[TASKS TO COMPLETE]
**a)** In the implementation notes, by how much did pivoting with the aggregate beat LEAD/LAG?
**b)** Translate this sentence from the implementation notes into Spanish: "I am using an aggregate to pivot rows to columns."
--- Start of TEXT BLOCK ---
Notes about my specific implementation

• This approach is not heavily optimized towards certain conditions that might exist more commonly. There are still potential optimizations that you might be able to make in your system based on the conditions that exist.
• I am using an aggregate to pivot rows to columns. I did test out LEAD/LAG to do this, but found that pivoting using the aggregate was consistently faster by roughly 7% decrease in elapsed time.
• There are simple warehousing strategies that could be used to GREATLY increase the performance of this approach. For example, storing the pre-calculated min/max for a given combination of a (type,currency,date) could have a tremendous impact.

Here is the function:

CREATE OR ALTER FUNCTION dbo.TenorRate(
    @i_Date DATE
    ,@i_Type VARCHAR(10)
    ,@i_Currency CHAR(3)
    ,@i_Tenor INT
)
--- End of TEXT BLOCK ---
--- Start of DATASET ---
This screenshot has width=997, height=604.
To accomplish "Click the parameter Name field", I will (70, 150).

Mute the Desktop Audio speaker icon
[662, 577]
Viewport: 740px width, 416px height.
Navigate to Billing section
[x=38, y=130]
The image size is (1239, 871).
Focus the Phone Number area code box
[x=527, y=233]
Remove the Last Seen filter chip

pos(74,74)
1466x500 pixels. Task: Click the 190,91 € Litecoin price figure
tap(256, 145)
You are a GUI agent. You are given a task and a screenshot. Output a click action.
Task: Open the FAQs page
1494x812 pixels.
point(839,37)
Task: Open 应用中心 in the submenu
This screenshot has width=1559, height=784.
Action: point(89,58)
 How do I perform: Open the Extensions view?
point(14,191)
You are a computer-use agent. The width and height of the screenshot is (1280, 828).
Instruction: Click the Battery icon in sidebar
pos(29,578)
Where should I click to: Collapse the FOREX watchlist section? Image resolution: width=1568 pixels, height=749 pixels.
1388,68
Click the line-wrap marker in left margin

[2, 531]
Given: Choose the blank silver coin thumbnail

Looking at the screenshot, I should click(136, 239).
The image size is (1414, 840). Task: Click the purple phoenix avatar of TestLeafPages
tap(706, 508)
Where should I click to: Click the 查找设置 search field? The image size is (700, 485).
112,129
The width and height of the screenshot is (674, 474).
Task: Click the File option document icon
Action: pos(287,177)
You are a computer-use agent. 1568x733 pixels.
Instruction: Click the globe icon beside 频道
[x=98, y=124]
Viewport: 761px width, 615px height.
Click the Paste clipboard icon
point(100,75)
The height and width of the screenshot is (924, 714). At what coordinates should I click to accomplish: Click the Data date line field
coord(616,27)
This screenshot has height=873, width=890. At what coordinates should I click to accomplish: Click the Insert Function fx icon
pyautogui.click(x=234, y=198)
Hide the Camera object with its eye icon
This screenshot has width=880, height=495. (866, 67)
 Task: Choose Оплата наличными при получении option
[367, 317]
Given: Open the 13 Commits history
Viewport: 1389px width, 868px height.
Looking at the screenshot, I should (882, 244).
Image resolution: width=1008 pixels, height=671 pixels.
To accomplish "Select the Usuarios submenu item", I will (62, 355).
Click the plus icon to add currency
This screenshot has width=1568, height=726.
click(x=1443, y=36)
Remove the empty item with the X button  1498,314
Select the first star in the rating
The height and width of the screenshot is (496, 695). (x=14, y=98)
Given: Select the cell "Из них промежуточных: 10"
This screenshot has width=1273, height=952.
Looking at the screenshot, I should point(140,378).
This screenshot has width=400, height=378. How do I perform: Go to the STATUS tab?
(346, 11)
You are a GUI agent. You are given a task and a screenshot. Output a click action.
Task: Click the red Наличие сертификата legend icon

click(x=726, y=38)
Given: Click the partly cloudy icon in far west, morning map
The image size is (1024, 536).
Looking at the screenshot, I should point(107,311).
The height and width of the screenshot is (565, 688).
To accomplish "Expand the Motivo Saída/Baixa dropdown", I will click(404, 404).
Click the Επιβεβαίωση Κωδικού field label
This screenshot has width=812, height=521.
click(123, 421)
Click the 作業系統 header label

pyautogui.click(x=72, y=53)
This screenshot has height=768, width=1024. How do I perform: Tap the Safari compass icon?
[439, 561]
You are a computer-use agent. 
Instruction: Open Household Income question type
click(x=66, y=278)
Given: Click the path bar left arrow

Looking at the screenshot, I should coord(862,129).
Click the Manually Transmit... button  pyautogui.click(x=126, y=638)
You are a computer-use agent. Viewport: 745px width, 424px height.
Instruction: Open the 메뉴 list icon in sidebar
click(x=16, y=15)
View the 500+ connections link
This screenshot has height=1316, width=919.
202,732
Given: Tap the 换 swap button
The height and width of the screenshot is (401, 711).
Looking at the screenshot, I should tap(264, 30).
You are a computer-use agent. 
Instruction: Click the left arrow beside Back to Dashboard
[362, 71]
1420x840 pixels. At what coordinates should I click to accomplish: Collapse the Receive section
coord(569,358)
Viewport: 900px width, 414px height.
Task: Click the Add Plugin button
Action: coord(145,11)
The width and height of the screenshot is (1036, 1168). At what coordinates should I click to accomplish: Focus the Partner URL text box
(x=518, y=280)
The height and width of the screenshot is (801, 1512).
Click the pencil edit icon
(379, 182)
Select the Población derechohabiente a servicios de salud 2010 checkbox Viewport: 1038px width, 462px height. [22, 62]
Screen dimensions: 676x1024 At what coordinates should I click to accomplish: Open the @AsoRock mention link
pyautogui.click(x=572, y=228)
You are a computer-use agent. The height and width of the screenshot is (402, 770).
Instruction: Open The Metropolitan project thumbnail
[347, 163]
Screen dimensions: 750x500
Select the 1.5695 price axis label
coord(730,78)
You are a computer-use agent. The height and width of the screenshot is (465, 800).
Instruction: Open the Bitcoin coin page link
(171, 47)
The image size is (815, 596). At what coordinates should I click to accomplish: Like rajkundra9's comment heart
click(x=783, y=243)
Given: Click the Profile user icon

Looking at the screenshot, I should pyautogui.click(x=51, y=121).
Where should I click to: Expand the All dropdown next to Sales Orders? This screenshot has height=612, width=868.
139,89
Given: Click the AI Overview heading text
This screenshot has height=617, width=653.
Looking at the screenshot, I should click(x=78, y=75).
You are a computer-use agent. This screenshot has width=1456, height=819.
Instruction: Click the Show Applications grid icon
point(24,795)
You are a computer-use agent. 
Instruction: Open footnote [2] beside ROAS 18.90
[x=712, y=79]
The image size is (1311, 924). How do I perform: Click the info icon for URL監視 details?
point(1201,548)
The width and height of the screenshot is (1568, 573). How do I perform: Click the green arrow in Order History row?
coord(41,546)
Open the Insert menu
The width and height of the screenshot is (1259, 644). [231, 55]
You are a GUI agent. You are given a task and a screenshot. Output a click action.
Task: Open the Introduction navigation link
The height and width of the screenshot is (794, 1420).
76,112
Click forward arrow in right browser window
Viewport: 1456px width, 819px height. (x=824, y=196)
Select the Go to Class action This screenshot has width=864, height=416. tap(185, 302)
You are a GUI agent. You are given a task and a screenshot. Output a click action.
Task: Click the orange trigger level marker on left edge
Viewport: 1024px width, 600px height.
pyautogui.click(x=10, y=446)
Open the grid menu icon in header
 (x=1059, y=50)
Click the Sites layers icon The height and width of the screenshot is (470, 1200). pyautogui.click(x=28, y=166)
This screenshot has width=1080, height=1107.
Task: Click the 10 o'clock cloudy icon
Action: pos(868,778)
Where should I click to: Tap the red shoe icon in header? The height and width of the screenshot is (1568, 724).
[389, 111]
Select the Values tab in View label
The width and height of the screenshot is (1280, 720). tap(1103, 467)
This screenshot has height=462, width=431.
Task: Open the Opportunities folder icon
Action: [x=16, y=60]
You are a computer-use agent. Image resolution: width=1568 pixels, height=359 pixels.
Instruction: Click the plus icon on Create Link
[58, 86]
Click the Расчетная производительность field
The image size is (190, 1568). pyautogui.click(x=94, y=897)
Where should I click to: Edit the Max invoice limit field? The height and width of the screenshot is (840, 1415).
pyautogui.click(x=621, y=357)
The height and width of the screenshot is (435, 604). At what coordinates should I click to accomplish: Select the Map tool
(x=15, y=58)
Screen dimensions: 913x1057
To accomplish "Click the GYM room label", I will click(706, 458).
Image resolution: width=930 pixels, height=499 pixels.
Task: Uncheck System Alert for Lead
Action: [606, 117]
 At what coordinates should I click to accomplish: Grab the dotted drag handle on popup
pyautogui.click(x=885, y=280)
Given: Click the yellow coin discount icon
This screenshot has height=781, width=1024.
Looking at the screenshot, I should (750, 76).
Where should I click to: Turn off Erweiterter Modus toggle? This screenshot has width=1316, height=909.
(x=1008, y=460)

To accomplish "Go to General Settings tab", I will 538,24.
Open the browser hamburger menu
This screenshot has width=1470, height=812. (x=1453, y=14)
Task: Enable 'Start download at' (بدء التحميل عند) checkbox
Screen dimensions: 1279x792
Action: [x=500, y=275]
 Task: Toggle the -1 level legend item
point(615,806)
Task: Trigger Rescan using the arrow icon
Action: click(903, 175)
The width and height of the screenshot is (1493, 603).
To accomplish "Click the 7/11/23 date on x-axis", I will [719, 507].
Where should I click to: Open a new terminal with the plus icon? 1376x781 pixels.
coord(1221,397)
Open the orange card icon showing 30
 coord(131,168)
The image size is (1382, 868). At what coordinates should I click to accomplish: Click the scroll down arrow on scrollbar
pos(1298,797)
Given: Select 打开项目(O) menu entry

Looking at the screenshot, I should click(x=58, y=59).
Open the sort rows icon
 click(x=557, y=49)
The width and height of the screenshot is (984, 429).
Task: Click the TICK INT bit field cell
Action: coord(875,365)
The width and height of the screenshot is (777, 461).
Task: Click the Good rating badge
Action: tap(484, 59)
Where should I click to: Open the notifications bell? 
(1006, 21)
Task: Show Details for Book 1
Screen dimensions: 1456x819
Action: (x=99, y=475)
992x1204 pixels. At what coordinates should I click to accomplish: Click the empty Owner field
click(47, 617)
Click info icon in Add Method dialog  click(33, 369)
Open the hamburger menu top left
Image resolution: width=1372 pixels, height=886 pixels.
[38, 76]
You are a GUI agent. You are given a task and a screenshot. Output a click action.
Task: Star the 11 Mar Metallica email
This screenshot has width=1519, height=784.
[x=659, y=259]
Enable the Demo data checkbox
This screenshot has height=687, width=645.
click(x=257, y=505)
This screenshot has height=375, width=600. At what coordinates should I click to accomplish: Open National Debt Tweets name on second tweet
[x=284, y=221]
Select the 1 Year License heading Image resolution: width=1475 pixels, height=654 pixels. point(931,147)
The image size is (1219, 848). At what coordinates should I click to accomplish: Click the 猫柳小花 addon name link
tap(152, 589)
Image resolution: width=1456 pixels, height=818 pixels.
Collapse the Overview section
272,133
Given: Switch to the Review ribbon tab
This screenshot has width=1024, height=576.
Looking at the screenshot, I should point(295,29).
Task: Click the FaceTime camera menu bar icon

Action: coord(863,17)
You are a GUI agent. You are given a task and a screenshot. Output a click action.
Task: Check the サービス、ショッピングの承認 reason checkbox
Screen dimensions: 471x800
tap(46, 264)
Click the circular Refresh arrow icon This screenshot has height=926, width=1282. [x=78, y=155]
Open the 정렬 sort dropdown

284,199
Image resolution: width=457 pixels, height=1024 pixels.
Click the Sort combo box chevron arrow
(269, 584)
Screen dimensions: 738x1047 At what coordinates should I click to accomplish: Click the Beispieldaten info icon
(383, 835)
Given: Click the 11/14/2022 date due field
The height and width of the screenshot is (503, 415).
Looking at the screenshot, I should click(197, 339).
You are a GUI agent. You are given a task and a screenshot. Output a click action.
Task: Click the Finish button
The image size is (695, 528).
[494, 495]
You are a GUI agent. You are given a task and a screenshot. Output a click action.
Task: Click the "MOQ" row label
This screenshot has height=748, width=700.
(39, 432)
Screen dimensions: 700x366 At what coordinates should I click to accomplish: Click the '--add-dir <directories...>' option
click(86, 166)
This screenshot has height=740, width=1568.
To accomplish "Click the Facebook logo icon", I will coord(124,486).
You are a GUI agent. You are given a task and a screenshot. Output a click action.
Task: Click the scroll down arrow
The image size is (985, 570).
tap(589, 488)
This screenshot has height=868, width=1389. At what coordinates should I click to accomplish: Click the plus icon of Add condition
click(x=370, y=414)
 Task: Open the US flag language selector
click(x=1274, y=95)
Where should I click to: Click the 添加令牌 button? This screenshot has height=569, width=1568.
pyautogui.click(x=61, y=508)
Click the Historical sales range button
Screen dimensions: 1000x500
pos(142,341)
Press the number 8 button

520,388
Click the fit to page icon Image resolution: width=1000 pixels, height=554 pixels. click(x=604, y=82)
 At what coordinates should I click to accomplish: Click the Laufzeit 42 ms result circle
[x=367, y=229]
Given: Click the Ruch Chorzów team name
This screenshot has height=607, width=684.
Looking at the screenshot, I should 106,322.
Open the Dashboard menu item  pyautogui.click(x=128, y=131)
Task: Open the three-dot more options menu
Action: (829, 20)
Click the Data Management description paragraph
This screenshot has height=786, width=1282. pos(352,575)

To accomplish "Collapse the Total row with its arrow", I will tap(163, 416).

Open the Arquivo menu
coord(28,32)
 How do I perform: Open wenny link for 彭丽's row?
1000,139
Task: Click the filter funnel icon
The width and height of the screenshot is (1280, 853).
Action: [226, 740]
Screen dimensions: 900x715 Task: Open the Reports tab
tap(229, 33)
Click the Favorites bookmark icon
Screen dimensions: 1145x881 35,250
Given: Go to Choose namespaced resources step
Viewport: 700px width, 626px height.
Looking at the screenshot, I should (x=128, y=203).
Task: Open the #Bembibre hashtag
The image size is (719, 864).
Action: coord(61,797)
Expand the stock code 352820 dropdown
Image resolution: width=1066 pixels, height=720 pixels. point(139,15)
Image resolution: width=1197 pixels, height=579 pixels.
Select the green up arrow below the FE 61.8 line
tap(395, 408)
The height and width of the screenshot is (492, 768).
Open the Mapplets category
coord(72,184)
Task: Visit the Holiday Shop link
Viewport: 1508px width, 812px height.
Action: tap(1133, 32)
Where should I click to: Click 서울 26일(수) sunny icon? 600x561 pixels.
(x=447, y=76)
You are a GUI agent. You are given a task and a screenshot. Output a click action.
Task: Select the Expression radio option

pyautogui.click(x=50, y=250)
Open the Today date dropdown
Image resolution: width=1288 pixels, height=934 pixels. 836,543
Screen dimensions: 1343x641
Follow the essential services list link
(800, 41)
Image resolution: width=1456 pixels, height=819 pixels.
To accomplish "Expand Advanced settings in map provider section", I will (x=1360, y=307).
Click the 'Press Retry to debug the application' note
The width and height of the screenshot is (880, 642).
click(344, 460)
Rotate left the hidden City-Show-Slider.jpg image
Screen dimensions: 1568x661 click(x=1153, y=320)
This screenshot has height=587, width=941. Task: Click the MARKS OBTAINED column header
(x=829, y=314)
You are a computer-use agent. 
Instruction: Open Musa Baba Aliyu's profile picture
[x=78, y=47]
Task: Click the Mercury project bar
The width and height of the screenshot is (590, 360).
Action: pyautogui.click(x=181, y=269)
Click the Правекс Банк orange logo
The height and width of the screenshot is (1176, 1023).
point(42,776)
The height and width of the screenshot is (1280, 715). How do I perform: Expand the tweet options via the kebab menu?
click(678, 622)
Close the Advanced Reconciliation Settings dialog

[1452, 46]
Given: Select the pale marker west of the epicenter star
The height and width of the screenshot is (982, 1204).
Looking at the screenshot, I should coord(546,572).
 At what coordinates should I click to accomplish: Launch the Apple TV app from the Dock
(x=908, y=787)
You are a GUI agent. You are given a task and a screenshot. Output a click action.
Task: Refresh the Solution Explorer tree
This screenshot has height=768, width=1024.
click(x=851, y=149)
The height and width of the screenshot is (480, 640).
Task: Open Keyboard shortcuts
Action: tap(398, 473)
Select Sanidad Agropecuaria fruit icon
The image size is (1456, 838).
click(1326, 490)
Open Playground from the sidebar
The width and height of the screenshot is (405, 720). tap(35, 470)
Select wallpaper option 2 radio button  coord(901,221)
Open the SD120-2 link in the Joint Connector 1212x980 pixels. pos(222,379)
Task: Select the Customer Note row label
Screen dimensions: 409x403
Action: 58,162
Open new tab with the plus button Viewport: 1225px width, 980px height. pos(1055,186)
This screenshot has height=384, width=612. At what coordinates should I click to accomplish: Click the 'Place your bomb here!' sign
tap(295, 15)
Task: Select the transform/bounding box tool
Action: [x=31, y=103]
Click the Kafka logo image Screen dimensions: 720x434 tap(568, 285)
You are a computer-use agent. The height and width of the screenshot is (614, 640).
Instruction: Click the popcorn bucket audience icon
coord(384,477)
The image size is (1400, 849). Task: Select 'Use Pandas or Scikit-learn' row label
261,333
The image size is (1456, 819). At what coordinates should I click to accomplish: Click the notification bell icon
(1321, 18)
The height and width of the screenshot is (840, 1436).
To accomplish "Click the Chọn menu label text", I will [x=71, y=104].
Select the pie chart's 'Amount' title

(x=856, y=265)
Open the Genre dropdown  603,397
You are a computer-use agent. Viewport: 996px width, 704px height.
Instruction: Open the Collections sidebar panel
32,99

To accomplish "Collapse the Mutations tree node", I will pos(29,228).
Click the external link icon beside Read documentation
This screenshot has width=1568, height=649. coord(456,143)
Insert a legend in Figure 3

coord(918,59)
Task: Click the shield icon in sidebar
--- End of DATASET ---
[ANSWERS TO THE EXERCISE]
**a)** By roughly a 7% decrease in elapsed time.

**b)** Estoy usando un agregado para pivotar filas a columnas.